With more processed and GMO foods finding their way into our diets than ever before, eating healthy isn’t just for those with dietary restrictions.
As the tide continues to turn in favor of organic, GMO-free foods, more and more people are diving into the world of healthy eating. However, long before the start of the organic food revolution in the early 2000s, Nancy Parkison had already fine-tuned her diet to include all of the foods her body craved, cutting out all the processed, genetically modified foods it didn’t.
In her early 20s, Parkison was diagnosed with rheumatoid arthritis, a chronic autoimmune disease that causes inflammation in the joints. Learning how to live with this painful condition was challenging, but after years of eating right and staying active, Nancy defied the odds and, at age 50, summited Mount Rainier.
For Parkison, staying active was key to keeping her symptoms at bay, but equally as important was eating a healthy diet free from foods that are known for causing inflammation. Parkison has been vegan for 20 years, and managing this kind of diet was easy to achieve at home, cooking for herself and her husband, Rich Baker, but it made enjoying a meal out near impossible.

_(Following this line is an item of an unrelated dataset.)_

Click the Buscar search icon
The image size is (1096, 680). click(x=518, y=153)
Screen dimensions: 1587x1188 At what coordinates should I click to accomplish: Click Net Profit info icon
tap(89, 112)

In 2010, Parkison and Baker, who happens to be gluten intolerant, were thrilled when they discovered that a raw, vegan restaurant was opening in Tacoma. In no time at all, the two established themselves as regulars at AmeRAWcan Bistro, delighted by the specialty-diet conscious options that were offered on its menu.
Over the next couple of years, the couple became well acquainted with AmeRAWcan Bistro’s Head Chef, Paco Hernandez, and the two continued to frequent the establishment. “We became friends with Paco and just thought he was so talented,” Parkison shares. However, almost as quickly as the couple celebrated the opening of this restaurant, they found themselves grieving to learn that the restaurant was closing.
Parkison and Baker knew they had to do something. They had experienced firsthand the benefits of having a dining option like AmeRAWcan Bistro in their community and knew there were others who were certainly mourning the closure of the restaurant as much as they were.
Understanding the importance alternative restaurants provide the community, there was only one clear answer for Parkison. “I didn’t want to own a restaurant,” Parkison says, “but I had nowhere to eat.”
Parkison remembers asking her husband, “Why don’t we go into business with this young man?” Excited about the idea, Parkison and Baker, two experienced entrepreneurs, asked Hernandez to go into business with them.
In 2013, with a clear vision in mind, Parkison, Baker and Hernandez opened Viva Tacoma in Proctor, providing South Sound-area residents a new option for healthy, organic, vegan food. And for Hernandez, who had spent the past three years creating completely raw dishes, he was excited to fire up the grill again.
Viva Tacoma’s menu is always changing with what’s fresh and seasonal, but one thing that stays the same is that all of Viva’s offerings are always organic and vegan.
The menu includes a wide assortment of rotating items — including breakfast and dessert — ensuring that there’s something for everyone. Hernandez, who makes everything from scratch (nothing comes out of a can), says some of his personal favorites on the menu are the stuffed portabellas, eggplant lasagna and cauliflower “wings,” just to name a few.
What’s more, Viva Tacoma is happy to customize any order to accommodate individual food allergies and other dietary restrictions.
Since opening in fall of 2014, Viva Tacoma has provided Tacoma-area residents with an option for healthy, vegan eating in the city. With Parkison and Baker’s combined experience eating well for total health and Hernandez’s culinary prowess, this trio has not only provided the community with an alternative dining experience, they’ve also fulfilled a huge need.
Parkison calls this Viva’s pay-it-forward principle. “I love knowing we’re making an impact in the community,” Parkison says. “But my favorite thing is talking to people, asking them what brought them in and what they enjoyed.” And Hernandez couldn’t agree more.
Whether you have dietary restrictions, are making the switch to a healthier diet, or just want to try something different, Viva Tacoma offers the community a wide selection of “food to live by.”